Die einzige Partei, die sich offensichtlich strategisch auf diesen Wahlgang vorbereiten hat, scheint die FPÖ zu sein, welche die EU-Wahl als Generalprobe für die kommende Wiener Landtagswahl ansieht, bei der Heinz-Christian Strache Anspruch auf den Bürgermeister-Posten erheben will. Tatsächlich ist Strache der einzige Parteichef, der die Wahl als persönlichen Testlauf interpretiert und deshalb auch von den Plakatflächen herunterlächelt. Auch bei ihren polarisierenden Themen, Slogans und Emotionalisierungs-Strategien scheinen die Blauen bereits die Wien-Wahl im Hinterkopf zu haben.

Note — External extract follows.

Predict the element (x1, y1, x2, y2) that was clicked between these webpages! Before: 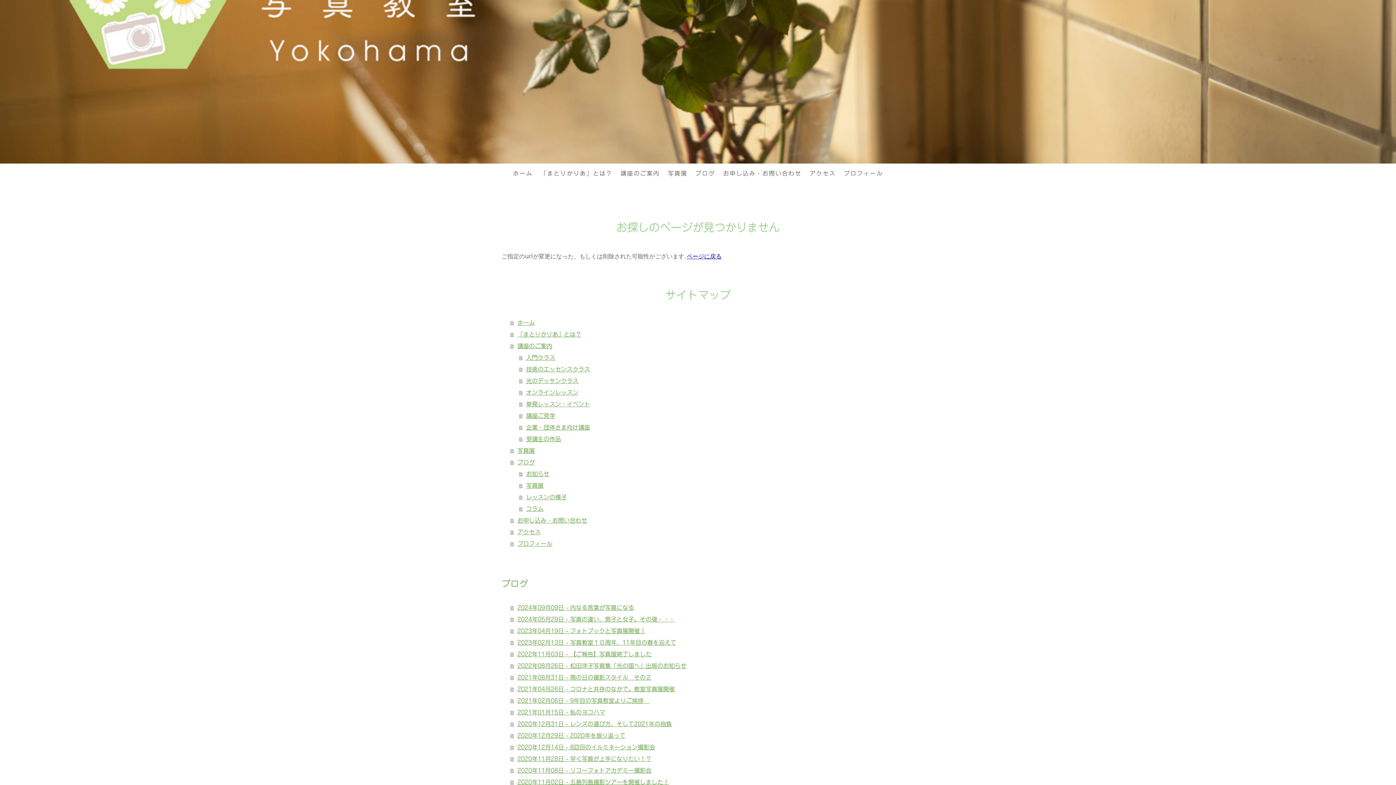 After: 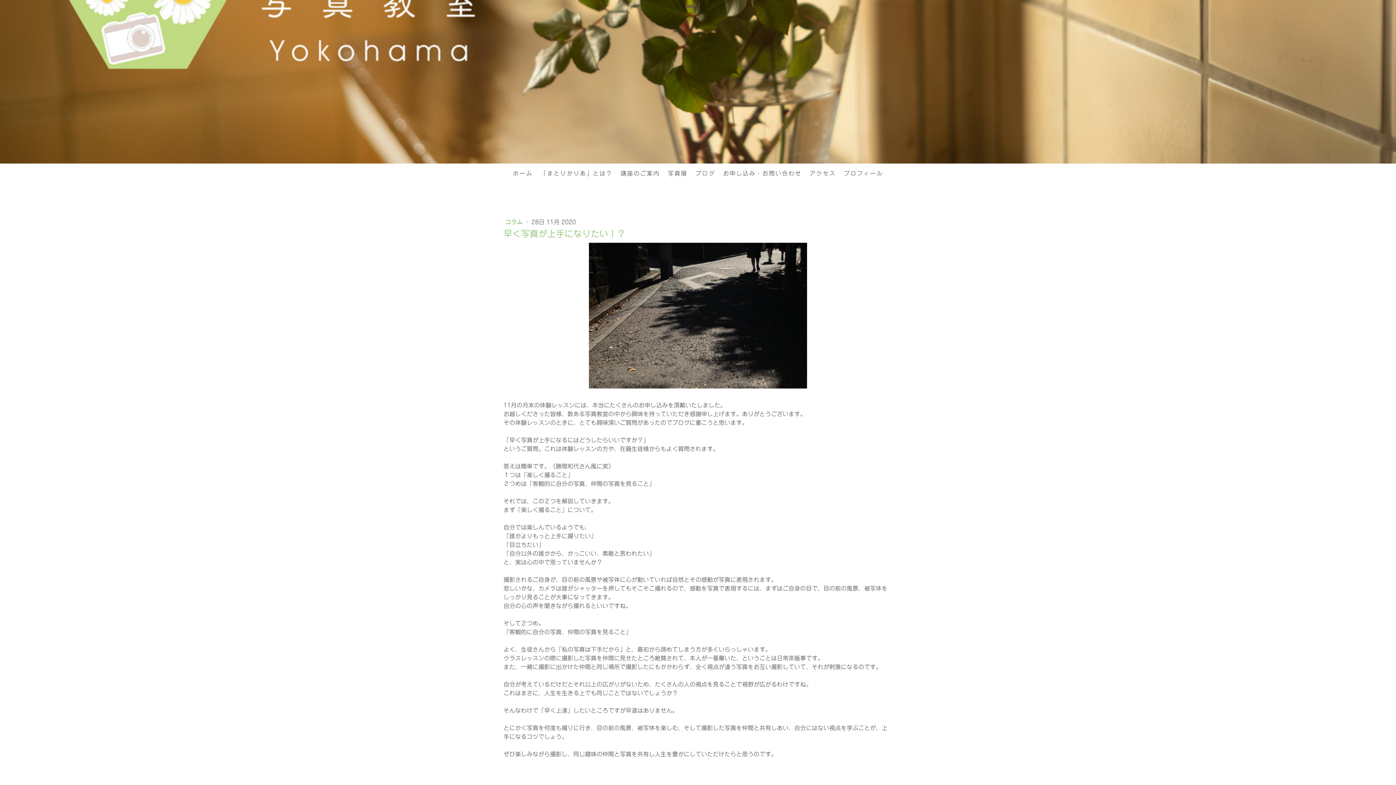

Das hätten sich die anderen Parteien zwar auch vorher schon ausmalen können, aber bitte. Immerhin haben sie - besser spät als nie - vergangene Woche doch noch zu Wahlkampftemperatur gefunden. Bei SPÖ und Grünen bedurfte es dazu der verbalen Entgleisungen des Dritten Nationalratspräsidenten Martin Graf. Die ÖVP nutzte die Themen Türkei-Beitritt, Kriminalität und EU-Asylrichtlinie als Trittbrettfahrer, um ihren rechten Rand abzusichern und im Vorbeigehen der SPÖ eins auszuwischen.
Diese revanchiert sich mit Attacken auf die Lobbying-Tätigkeit des schwarzen Spitzenkandidaten. Kleine Gemeinheiten unter Koalitionspartnern eben. Ob dieser Endspurt reicht, das Blatt zugunsten der beiden ehemaligen Großparteien zu wenden, denen sämtliche Umfragen Verluste vorhersagen, darf bezweifelt werden.
Davon scheinen auch die beiden Parteichefs überzeugt: Werner Faymann und Josef Pröll übten sich in den letzten Wochen in nobler Zurückhaltung. Nur in der Causa Graf kamen beide um Stellungnahmen nicht herum. Während Faymann auf Offensive schaltete und eine Frontalattacke gegen die FPÖ ritt, entschied sich Pröll für die sanfte Variante.
Ob eine der beiden Strategien erfolgreich war, wird der Wahlabend kommenden Sonntag zeigen.